Edge workloads have unique security considerations. The nodes are often located at unsecured remote sites, and a trained model is a valuable asset. It represents business intelligence. Therefore, ensuring both network and physical security -- without impacting performance -- is a primary concern.
Due to its nature, the edge security threat model vastly differs from the traditional cloud based deployments. Edge systems have to be modeled with the assumption that there is no reliable physical security at the edge. Furthermore, the nodes may be sitting on a less trusted/untrusted network, exposing them to both remote and local attack vectors.
The presenter will share lessons learned during a real world case study using Kubernetes to securely manage large scale edge AI deployments. In this talk, we start with a threat model and discuss about various challenges with securing the edge systems, and present a common set of design patterns and constructs to enable trust at the edge.

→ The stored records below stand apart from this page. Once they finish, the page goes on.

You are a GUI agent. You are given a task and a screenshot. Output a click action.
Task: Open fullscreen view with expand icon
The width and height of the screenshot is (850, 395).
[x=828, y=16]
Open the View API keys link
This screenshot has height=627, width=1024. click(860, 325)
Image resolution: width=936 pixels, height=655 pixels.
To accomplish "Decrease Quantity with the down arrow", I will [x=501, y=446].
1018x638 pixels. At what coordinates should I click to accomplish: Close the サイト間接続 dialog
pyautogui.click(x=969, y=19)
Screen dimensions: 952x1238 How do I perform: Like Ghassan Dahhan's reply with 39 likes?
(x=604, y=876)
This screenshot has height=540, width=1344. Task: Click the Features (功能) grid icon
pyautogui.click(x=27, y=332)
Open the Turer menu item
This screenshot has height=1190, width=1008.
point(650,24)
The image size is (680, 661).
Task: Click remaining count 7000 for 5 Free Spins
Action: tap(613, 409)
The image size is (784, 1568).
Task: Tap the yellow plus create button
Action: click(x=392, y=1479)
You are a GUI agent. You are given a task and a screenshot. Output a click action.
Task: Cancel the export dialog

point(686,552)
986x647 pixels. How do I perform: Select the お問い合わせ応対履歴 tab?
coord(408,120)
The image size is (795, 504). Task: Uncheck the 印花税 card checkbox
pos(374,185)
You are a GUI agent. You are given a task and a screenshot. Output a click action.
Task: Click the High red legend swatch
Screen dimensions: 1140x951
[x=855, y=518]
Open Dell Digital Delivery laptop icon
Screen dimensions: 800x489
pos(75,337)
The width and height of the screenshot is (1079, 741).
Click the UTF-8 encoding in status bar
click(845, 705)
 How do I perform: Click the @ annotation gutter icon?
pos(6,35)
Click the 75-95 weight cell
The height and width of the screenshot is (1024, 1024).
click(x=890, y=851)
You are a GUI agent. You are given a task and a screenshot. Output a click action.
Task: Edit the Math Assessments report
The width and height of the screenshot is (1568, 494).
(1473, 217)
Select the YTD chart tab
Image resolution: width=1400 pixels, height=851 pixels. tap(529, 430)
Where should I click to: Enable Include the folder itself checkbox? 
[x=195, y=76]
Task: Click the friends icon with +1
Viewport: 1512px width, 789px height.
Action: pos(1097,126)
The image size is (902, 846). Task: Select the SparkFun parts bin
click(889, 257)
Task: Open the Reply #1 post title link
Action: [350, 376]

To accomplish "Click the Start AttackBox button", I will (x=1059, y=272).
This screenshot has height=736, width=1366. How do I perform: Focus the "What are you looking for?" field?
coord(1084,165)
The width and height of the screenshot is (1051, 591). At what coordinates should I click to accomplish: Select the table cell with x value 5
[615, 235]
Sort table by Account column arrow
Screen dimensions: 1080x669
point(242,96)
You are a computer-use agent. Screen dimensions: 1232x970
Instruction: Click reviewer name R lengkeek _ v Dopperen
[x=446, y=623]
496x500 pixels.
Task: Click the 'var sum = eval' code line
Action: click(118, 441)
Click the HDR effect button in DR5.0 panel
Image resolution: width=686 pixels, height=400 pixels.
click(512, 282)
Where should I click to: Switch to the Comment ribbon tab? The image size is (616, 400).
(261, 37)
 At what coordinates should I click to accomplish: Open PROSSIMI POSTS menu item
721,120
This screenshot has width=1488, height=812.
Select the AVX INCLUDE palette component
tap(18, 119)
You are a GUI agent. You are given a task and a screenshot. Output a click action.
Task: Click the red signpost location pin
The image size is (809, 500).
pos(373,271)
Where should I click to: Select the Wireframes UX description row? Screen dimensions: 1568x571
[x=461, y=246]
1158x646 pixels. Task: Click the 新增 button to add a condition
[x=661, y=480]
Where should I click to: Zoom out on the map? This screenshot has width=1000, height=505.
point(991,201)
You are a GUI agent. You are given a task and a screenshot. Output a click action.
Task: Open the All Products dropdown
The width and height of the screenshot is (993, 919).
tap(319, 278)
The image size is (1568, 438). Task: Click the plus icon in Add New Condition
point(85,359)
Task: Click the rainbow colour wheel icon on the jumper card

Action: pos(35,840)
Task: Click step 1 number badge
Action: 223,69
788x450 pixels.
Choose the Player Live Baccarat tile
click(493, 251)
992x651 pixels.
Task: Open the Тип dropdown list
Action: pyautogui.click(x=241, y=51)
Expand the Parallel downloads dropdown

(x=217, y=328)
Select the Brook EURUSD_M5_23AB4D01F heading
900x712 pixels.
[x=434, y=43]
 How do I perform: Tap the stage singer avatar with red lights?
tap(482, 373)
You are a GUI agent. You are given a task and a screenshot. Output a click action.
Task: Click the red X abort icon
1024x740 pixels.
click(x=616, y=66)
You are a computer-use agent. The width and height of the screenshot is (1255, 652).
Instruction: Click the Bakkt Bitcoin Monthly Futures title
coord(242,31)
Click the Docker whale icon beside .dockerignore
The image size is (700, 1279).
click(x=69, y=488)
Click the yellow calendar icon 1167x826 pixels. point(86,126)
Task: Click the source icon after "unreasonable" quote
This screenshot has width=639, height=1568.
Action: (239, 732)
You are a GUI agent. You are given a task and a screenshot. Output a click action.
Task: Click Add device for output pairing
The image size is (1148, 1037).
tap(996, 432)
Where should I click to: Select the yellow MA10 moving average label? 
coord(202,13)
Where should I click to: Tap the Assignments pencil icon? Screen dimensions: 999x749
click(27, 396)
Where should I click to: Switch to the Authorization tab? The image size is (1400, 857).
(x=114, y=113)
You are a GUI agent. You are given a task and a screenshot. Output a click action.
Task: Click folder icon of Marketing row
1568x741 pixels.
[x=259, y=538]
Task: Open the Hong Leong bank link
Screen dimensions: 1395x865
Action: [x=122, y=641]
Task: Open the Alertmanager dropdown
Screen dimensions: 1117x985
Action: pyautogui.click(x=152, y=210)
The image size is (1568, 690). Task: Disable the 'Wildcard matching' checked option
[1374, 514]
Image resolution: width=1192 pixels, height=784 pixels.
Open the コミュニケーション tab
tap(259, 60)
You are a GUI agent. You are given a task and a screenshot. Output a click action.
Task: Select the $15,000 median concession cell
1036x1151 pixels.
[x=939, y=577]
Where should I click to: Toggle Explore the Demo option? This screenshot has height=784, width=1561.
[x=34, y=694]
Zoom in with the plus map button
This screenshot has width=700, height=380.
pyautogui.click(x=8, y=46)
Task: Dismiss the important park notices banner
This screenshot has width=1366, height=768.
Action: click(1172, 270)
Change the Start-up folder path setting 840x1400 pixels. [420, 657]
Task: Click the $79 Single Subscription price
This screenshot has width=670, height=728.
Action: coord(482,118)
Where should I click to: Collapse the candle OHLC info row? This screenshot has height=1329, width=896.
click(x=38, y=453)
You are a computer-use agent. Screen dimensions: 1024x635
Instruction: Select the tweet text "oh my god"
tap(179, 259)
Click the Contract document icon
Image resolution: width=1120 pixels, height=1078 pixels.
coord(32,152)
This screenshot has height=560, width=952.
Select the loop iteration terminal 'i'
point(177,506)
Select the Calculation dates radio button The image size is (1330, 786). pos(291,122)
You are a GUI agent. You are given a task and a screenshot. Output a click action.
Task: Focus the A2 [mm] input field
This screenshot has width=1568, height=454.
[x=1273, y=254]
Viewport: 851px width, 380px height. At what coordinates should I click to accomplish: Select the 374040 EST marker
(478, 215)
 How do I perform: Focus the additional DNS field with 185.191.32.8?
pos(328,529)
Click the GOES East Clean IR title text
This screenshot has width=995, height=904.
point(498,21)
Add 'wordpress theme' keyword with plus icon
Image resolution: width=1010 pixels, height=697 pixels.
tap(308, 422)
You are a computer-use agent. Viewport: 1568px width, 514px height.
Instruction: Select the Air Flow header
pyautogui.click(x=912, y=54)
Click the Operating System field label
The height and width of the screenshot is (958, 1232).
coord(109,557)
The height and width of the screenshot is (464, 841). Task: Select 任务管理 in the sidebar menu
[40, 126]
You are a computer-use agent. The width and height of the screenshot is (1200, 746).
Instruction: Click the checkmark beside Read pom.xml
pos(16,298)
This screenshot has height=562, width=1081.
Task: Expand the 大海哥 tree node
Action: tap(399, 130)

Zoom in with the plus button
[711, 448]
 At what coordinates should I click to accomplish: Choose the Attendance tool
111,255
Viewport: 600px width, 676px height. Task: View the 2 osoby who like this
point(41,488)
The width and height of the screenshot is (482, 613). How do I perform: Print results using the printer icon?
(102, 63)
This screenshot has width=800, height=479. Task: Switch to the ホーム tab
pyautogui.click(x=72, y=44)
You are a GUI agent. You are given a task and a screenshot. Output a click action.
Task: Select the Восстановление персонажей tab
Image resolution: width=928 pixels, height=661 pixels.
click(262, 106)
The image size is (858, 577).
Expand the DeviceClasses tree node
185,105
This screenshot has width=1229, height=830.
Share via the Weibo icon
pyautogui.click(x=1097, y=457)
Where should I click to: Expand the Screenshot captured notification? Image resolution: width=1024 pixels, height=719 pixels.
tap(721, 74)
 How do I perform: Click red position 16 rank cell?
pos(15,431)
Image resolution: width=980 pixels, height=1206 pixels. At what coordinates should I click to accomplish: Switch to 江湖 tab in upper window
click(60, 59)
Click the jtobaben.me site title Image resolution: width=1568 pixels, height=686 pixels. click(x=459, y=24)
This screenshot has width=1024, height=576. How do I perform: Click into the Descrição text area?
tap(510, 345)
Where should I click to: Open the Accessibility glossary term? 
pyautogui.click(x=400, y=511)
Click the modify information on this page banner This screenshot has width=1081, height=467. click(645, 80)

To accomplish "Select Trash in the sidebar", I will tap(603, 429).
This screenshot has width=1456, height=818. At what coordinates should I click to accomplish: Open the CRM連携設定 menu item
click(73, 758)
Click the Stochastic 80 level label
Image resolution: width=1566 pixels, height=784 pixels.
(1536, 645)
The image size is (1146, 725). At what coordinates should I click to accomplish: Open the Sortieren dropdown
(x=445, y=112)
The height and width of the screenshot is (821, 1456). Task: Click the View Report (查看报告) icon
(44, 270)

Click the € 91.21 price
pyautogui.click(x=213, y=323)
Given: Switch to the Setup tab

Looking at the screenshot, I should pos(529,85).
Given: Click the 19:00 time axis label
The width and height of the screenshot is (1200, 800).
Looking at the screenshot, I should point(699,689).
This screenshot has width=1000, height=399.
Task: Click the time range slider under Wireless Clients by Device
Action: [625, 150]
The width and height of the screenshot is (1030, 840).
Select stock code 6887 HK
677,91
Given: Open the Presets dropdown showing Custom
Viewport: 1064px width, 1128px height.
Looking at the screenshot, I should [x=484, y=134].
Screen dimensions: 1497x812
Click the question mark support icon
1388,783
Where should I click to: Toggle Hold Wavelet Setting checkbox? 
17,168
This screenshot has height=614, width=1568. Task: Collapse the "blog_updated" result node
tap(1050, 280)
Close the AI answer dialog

The security of the edge is modeled to protect against both remote and local attack vectors. It combined several complementary technologies:
- Secure enrollment and remote attestation of edge nodes with cloud controllers.
- Secure and measured boot via a hardware root of trust.
- Immutable drive partitions and encryption to protect the data at rest.
- TPM backed JWT and X.509 node/application identities for authenticating control plane and workloads with remote/cloud services.
- Run-time integrity monitoring and failure reporting.
- Secure OTA delivery of software updates.
- Securing and managing the supply-chain.
The session concludes with discussing possible future enhancements based on the current limitations/gaps observed with orchestrating security with disparate edge software stacks and ecosystems.